### Supplied records

## Start

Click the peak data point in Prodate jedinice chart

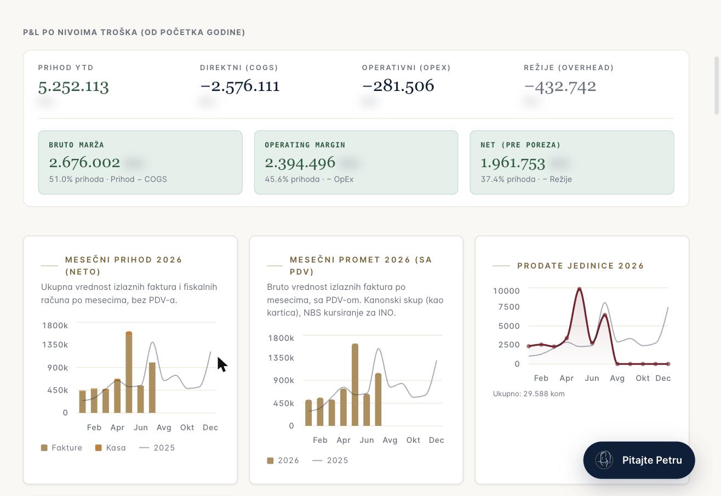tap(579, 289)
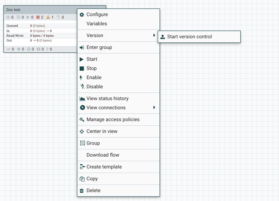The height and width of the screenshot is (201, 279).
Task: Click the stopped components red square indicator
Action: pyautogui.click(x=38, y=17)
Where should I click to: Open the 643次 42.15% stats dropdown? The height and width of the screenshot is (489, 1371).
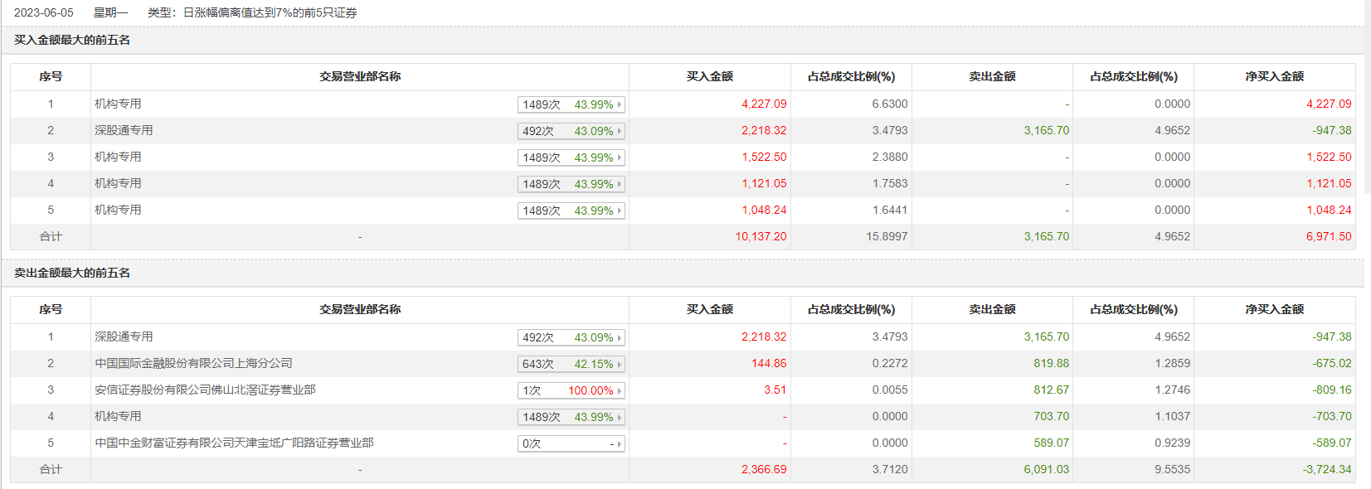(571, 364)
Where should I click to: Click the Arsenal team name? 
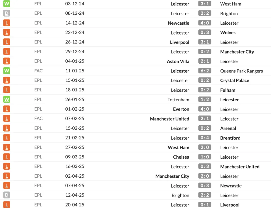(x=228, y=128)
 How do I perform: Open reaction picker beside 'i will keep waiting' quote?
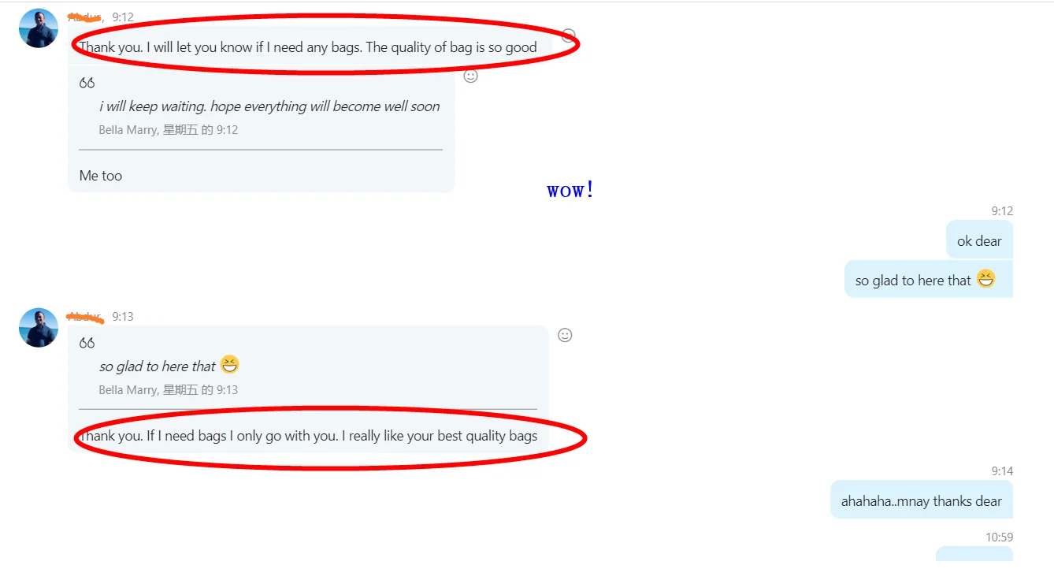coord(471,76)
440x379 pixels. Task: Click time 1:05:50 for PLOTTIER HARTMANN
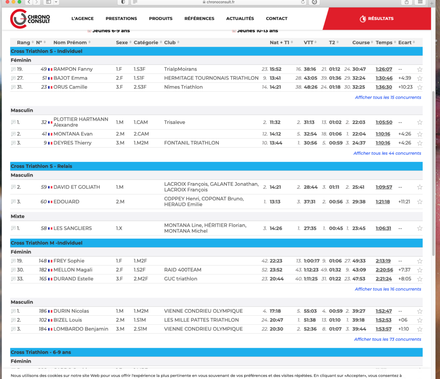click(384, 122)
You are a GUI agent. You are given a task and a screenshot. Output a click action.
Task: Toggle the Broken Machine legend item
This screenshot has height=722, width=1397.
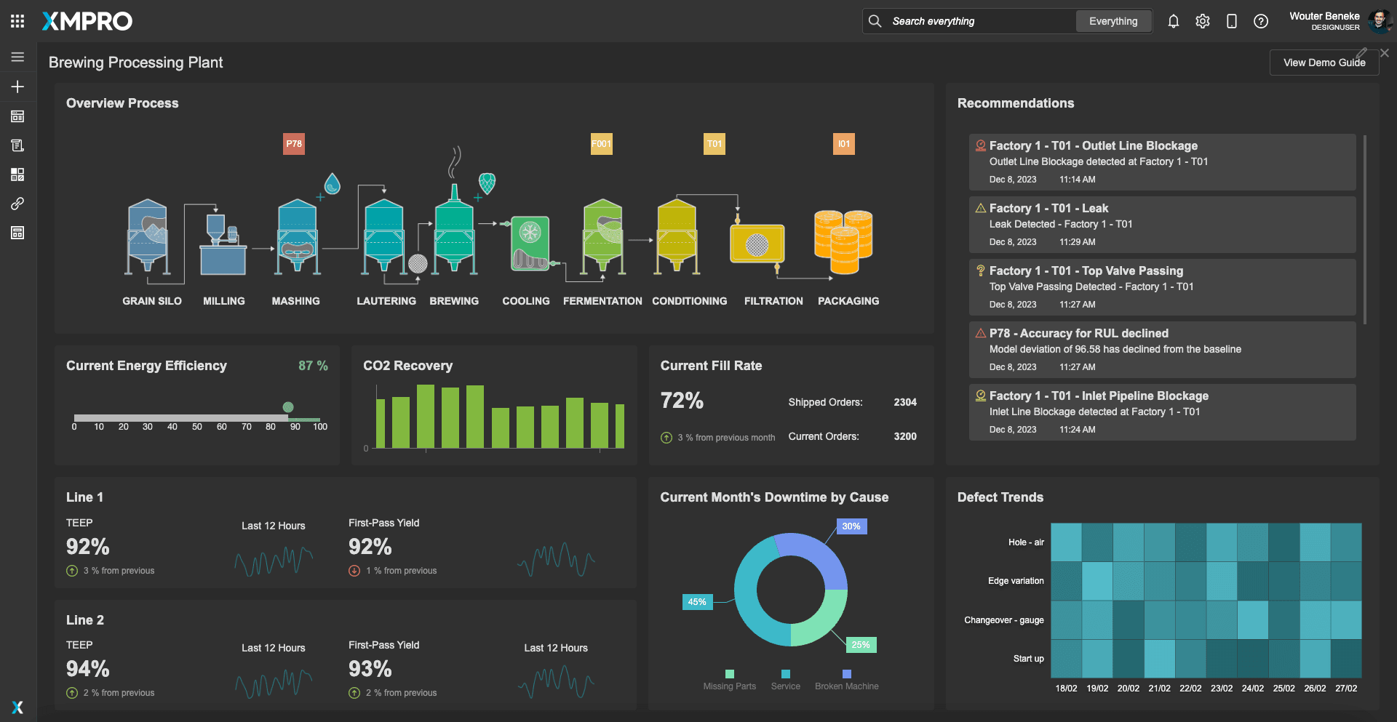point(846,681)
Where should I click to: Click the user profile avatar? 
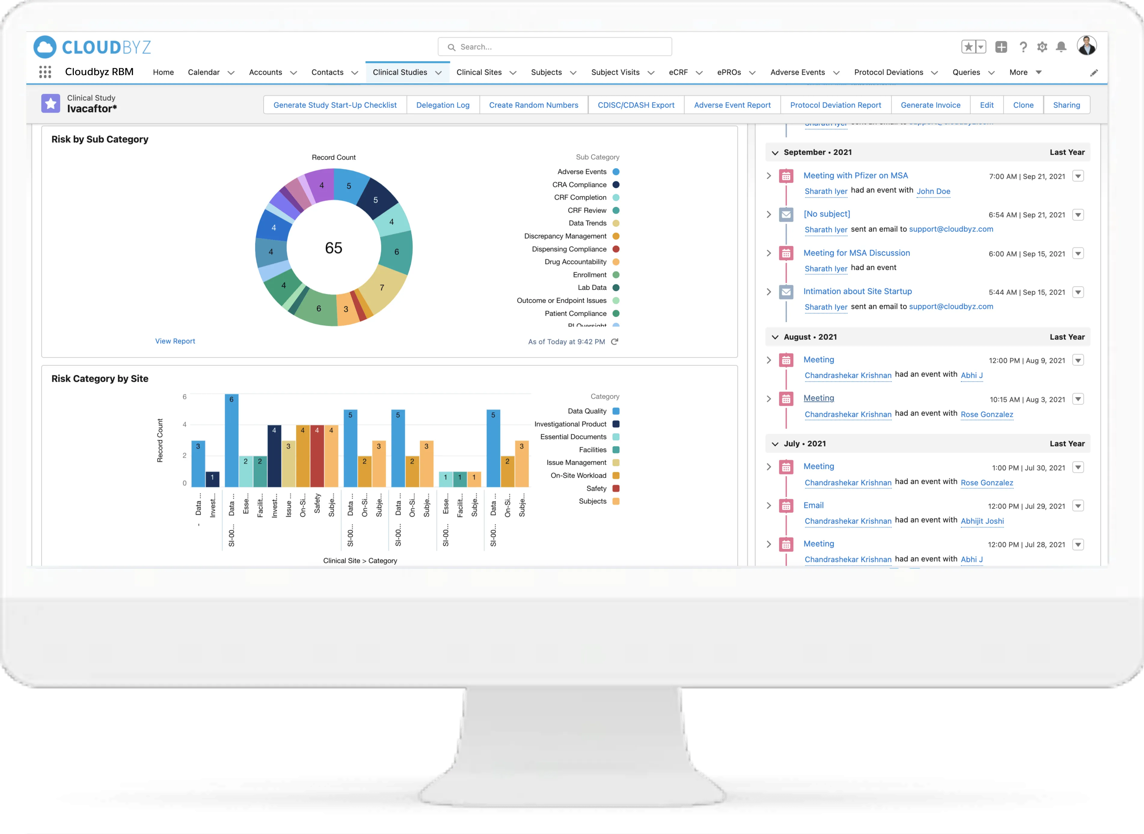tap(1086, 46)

## End

Repeat the records above word for word, leaving out the pictures.

### Complete answer
Click the peak data point in Prodate jedinice chart

tap(579, 289)
The height and width of the screenshot is (201, 279).
Task: Click the stopped components red square indicator
Action: pyautogui.click(x=38, y=17)
Where should I click to: Open the 643次 42.15% stats dropdown? The height and width of the screenshot is (489, 1371).
(571, 364)
Where should I click to: Click the Arsenal team name? 
(x=228, y=128)
 How do I perform: Open reaction picker beside 'i will keep waiting' quote?
coord(471,76)
440x379 pixels. Task: Click time 1:05:50 for PLOTTIER HARTMANN
click(384, 122)
You are a GUI agent. You are given a task and a screenshot. Output a click action.
Task: Toggle the Broken Machine legend item
This screenshot has height=722, width=1397.
point(846,681)
Where should I click to: Click the user profile avatar? 
tap(1086, 46)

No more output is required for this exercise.